▶ **Instructions to follow**:
Please copy out all the records below line for line, changing nothing.

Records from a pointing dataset
* Begin *

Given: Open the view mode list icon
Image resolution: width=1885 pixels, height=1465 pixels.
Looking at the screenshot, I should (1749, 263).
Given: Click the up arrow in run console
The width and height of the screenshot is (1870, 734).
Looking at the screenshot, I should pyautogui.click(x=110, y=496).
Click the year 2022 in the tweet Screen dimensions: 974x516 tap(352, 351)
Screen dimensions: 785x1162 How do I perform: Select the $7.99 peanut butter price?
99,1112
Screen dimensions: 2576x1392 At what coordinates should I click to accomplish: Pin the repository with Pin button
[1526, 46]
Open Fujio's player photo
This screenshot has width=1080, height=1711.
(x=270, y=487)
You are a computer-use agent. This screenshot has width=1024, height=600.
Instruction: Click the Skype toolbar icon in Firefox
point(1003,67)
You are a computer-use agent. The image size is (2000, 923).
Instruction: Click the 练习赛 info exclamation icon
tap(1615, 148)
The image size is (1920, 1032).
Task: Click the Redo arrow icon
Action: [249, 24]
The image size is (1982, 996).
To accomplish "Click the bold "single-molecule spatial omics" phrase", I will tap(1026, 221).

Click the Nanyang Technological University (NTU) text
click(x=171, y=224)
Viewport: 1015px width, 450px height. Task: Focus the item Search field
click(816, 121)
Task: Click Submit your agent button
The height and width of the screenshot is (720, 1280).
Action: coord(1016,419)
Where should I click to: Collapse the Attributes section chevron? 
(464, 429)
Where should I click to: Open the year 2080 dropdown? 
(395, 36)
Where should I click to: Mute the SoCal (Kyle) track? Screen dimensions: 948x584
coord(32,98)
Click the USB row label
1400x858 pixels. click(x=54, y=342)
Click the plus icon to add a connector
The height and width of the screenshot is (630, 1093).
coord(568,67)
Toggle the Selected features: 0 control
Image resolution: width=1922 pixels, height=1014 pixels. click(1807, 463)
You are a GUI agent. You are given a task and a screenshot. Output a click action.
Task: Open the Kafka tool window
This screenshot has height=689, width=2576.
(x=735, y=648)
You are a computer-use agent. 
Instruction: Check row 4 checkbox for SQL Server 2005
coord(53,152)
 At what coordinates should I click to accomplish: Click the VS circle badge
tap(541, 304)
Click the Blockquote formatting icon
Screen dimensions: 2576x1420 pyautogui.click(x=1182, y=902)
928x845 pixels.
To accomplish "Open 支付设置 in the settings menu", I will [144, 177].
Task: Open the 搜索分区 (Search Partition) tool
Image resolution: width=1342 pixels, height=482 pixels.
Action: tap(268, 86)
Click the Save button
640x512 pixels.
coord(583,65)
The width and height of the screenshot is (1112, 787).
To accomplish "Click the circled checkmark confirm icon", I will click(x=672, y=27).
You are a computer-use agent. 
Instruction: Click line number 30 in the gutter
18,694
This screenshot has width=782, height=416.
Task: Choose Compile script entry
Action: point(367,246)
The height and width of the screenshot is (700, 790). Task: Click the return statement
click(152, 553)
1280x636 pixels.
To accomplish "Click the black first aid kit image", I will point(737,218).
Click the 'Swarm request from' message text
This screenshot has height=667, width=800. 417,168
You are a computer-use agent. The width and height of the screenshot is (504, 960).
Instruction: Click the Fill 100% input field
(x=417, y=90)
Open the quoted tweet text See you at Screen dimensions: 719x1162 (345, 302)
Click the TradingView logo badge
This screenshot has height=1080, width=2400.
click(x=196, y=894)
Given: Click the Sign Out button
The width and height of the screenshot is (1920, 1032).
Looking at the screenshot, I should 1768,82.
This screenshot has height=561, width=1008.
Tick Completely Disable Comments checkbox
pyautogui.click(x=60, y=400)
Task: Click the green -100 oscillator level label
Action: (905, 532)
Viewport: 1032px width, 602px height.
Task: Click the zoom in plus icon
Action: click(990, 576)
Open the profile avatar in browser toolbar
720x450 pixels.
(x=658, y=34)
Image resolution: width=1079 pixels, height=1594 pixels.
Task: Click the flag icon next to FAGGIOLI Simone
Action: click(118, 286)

* End *

▶ **Solution for this problem**:
Given: Open the view mode list icon
Image resolution: width=1885 pixels, height=1465 pixels.
Looking at the screenshot, I should (1749, 263).
Given: Click the up arrow in run console
The width and height of the screenshot is (1870, 734).
Looking at the screenshot, I should pyautogui.click(x=110, y=496).
Click the year 2022 in the tweet Screen dimensions: 974x516 tap(352, 351)
Screen dimensions: 785x1162 How do I perform: Select the $7.99 peanut butter price?
99,1112
Screen dimensions: 2576x1392 At what coordinates should I click to accomplish: Pin the repository with Pin button
[1526, 46]
Open Fujio's player photo
This screenshot has width=1080, height=1711.
(x=270, y=487)
You are a computer-use agent. This screenshot has width=1024, height=600.
Instruction: Click the Skype toolbar icon in Firefox
point(1003,67)
You are a computer-use agent. The image size is (2000, 923).
Instruction: Click the 练习赛 info exclamation icon
tap(1615, 148)
The image size is (1920, 1032).
Task: Click the Redo arrow icon
Action: [249, 24]
The image size is (1982, 996).
To accomplish "Click the bold "single-molecule spatial omics" phrase", I will tap(1026, 221).

Click the Nanyang Technological University (NTU) text
click(x=171, y=224)
Viewport: 1015px width, 450px height. Task: Focus the item Search field
click(816, 121)
Task: Click Submit your agent button
The height and width of the screenshot is (720, 1280).
Action: coord(1016,419)
Where should I click to: Collapse the Attributes section chevron? 
(464, 429)
Where should I click to: Open the year 2080 dropdown? 
(395, 36)
Where should I click to: Mute the SoCal (Kyle) track? Screen dimensions: 948x584
coord(32,98)
Click the USB row label
1400x858 pixels. click(x=54, y=342)
Click the plus icon to add a connector
The height and width of the screenshot is (630, 1093).
coord(568,67)
Toggle the Selected features: 0 control
Image resolution: width=1922 pixels, height=1014 pixels. click(1807, 463)
You are a GUI agent. You are given a task and a screenshot. Output a click action.
Task: Open the Kafka tool window
This screenshot has height=689, width=2576.
(x=735, y=648)
You are a computer-use agent. 
Instruction: Check row 4 checkbox for SQL Server 2005
coord(53,152)
 At what coordinates should I click to accomplish: Click the VS circle badge
tap(541, 304)
Click the Blockquote formatting icon
Screen dimensions: 2576x1420 pyautogui.click(x=1182, y=902)
928x845 pixels.
To accomplish "Open 支付设置 in the settings menu", I will [144, 177].
Task: Open the 搜索分区 (Search Partition) tool
Image resolution: width=1342 pixels, height=482 pixels.
Action: tap(268, 86)
Click the Save button
640x512 pixels.
coord(583,65)
The width and height of the screenshot is (1112, 787).
To accomplish "Click the circled checkmark confirm icon", I will click(x=672, y=27).
You are a computer-use agent. 
Instruction: Click line number 30 in the gutter
18,694
This screenshot has width=782, height=416.
Task: Choose Compile script entry
Action: point(367,246)
The height and width of the screenshot is (700, 790). Task: Click the return statement
click(152, 553)
1280x636 pixels.
To accomplish "Click the black first aid kit image", I will point(737,218).
Click the 'Swarm request from' message text
This screenshot has height=667, width=800. 417,168
You are a computer-use agent. The width and height of the screenshot is (504, 960).
Instruction: Click the Fill 100% input field
(x=417, y=90)
Open the quoted tweet text See you at Screen dimensions: 719x1162 (345, 302)
Click the TradingView logo badge
This screenshot has height=1080, width=2400.
click(x=196, y=894)
Given: Click the Sign Out button
The width and height of the screenshot is (1920, 1032).
Looking at the screenshot, I should 1768,82.
This screenshot has height=561, width=1008.
Tick Completely Disable Comments checkbox
pyautogui.click(x=60, y=400)
Task: Click the green -100 oscillator level label
Action: (905, 532)
Viewport: 1032px width, 602px height.
Task: Click the zoom in plus icon
Action: click(990, 576)
Open the profile avatar in browser toolbar
720x450 pixels.
(x=658, y=34)
Image resolution: width=1079 pixels, height=1594 pixels.
Task: Click the flag icon next to FAGGIOLI Simone
Action: click(118, 286)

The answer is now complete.